Although multiple AI platforms, such as Tencent Yuanbao, have stated they have no plans to incorporate ads for now, it's generally believed that AI search monetization through advertising is only a matter of time. Currently, 'ads' in AI answers are more akin to passive inclusion rather than active platform implantation.
Overseas platforms have taken the lead: Perplexity launched ad spots with 'sponsored' labels on answer sidebars last November, and Google opened similar resources this year, allowing advertisers to insert brands into AI's 'answer spots'.
The dilemma is inevitable, so what is the way out?
3. The Way Out: How Can Commerce and Purity Coexist?
Ads subtly mingling with search results confuse users. If unaddressed, AI search will inevitably become the next 'bid ranking'. Balancing businesses' profit motives with users' desire for a clean environment hinges on a three-pronged approach encompassing technology, platform self-awareness, and regulation, not just slogans.
The first step is to 'label' ads clearly, so users can see them distinctly.
Users dislike being deceived, not ads per se. Just like street shops hanging signs, AI platforms must also 'identify' ads. Any paid recommendation spot or merchant-inserted soft article must be labeled 'ad' or 'promotion', accompanied by stringent review, which is technically feasible.
More importantly, users must have the right to choose: Add a 'block ads' switch that users can toggle for a clean experience or activate for price comparisons, with seamless switching. If platforms lack even this basic sincerity and prioritize quick profits, users will eventually abandon them.
For large models, it's also necessary to establish a 'blacklist library' to specifically block low-quality, deceptive ads, preventing them from polluting training data.
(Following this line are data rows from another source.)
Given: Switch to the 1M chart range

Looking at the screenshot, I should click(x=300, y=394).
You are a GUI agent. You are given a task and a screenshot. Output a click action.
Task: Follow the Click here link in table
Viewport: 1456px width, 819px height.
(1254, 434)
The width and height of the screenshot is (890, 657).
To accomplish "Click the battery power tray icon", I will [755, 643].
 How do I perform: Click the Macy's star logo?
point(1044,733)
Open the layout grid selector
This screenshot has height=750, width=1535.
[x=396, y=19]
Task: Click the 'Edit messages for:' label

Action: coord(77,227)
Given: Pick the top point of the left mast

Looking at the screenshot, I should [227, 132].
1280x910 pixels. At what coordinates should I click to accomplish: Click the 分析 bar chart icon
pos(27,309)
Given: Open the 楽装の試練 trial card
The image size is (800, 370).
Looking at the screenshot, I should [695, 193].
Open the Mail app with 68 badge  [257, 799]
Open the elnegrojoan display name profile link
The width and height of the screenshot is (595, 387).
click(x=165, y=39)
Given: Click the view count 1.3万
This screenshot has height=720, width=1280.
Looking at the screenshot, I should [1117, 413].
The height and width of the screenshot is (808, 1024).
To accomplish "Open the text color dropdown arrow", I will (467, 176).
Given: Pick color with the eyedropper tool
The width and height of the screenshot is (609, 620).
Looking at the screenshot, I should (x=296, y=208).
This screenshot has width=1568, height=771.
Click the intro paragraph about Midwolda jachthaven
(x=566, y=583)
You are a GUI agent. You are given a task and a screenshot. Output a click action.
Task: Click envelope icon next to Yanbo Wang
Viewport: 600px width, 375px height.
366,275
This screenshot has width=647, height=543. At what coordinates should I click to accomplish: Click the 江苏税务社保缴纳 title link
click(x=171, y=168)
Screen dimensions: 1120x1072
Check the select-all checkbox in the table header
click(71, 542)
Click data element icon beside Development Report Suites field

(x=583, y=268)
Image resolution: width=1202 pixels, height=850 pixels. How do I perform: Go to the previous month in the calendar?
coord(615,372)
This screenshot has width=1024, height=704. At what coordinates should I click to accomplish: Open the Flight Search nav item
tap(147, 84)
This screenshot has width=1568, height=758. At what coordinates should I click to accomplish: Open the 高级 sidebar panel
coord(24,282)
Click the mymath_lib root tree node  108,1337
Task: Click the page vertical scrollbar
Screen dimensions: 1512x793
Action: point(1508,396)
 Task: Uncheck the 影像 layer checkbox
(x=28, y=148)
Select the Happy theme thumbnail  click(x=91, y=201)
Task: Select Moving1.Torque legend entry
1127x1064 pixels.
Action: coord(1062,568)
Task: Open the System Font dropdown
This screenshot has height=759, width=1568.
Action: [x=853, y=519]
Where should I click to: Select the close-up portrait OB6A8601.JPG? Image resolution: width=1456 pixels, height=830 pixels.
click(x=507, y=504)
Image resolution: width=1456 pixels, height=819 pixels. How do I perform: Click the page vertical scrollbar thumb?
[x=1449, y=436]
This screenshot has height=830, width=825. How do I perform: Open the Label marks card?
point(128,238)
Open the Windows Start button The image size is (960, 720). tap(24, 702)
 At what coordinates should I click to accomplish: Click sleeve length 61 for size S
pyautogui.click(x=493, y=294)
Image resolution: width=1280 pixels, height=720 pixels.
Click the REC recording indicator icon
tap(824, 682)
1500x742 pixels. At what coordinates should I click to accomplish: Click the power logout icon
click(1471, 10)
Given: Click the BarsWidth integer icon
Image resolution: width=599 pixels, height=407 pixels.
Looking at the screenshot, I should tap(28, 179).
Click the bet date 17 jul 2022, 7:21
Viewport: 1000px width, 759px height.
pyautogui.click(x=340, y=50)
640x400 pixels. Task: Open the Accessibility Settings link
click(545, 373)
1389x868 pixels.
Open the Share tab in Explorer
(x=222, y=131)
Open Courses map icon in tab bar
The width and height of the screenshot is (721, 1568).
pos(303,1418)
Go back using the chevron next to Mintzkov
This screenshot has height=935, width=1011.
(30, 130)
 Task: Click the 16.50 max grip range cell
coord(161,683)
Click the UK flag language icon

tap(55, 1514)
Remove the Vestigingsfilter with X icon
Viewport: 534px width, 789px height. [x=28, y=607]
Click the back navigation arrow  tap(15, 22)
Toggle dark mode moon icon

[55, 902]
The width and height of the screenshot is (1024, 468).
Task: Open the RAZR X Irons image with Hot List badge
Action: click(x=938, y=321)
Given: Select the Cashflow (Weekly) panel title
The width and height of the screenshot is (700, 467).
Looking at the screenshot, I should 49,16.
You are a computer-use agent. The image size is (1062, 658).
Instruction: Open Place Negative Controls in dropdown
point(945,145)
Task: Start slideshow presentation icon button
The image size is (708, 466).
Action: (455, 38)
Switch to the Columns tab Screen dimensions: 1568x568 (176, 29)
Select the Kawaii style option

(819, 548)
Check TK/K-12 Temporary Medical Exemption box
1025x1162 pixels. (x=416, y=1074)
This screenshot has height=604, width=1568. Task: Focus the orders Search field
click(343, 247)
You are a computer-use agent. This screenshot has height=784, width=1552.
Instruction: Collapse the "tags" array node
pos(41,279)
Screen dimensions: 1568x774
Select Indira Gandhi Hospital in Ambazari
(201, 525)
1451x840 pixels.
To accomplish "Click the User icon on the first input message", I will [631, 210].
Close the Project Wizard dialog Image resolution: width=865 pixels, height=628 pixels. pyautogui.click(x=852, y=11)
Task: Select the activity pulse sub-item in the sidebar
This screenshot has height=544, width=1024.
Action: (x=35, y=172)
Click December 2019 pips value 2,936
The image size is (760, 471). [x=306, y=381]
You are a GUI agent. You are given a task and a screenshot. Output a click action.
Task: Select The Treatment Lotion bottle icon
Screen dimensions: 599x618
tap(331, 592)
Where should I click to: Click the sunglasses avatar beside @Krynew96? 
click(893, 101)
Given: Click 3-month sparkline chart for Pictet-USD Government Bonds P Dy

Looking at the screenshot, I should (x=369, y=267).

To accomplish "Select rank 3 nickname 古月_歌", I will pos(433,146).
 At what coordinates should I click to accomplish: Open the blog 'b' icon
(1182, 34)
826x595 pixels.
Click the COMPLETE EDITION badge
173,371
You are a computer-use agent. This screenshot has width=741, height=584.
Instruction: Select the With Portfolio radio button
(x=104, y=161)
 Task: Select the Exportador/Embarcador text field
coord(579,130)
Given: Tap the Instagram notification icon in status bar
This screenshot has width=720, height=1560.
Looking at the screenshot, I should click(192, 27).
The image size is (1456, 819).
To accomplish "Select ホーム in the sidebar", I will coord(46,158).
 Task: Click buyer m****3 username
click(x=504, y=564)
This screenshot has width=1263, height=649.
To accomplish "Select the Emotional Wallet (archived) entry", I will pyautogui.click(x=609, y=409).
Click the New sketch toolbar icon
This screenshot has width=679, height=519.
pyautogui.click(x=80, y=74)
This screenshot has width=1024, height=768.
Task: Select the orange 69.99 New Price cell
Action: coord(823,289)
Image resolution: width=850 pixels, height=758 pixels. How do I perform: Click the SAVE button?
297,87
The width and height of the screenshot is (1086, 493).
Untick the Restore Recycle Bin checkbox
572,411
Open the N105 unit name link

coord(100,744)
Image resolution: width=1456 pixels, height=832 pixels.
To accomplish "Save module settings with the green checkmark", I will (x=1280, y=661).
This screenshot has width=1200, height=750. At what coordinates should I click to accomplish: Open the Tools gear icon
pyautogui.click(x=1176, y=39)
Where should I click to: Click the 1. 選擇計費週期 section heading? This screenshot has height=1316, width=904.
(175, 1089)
Otherwise, AI will learn falsehoods, and its answers will only become less reliable.
The second step is for platforms to set clear rules.
While platforms compete fiercely over performance and monthly active users, they cannot overlook GEO chaos.
If ads are allowed to proliferate unchecked, AI search will become a dump where 'whoever pays more gets promoted'. Platforms must proactively set red lines: For instance, ad content within a single answer cannot exceed a certain proportion; the algorithm's commercial content weight coefficient should also be made public, enabling everyone to understand the recommendation logic and prevent underhand tactics.
The third step is for regulation to keep pace, with penalties for deceit.
Hunan recently issued a new regulation requiring AI-generated ad content to be prominently labeled. This is a clear signal: Ads cannot attempt to slip through unnoticed.
However, labeling alone is insufficient; technology must also closely monitor the transaction chain. For example, using blockchain for evidence storage, the advertiser, posted content, and fund flow can be recorded on the chain throughout the entire process, enabling every ad to be traced back to its source.
For marketing firms fabricating false rankings, impose severe penalties. Only by increasing the cost of violations can this unhealthy trend be curbed.
Ultimately, users desire not an 'otherworldly' AI but an intelligent partner that can distinguish between ads and truth. Technology should clearly identify ads, regulation should set boundaries for desires, and AI search can then uphold its original intent: to keep answers clean and trust inexpensive.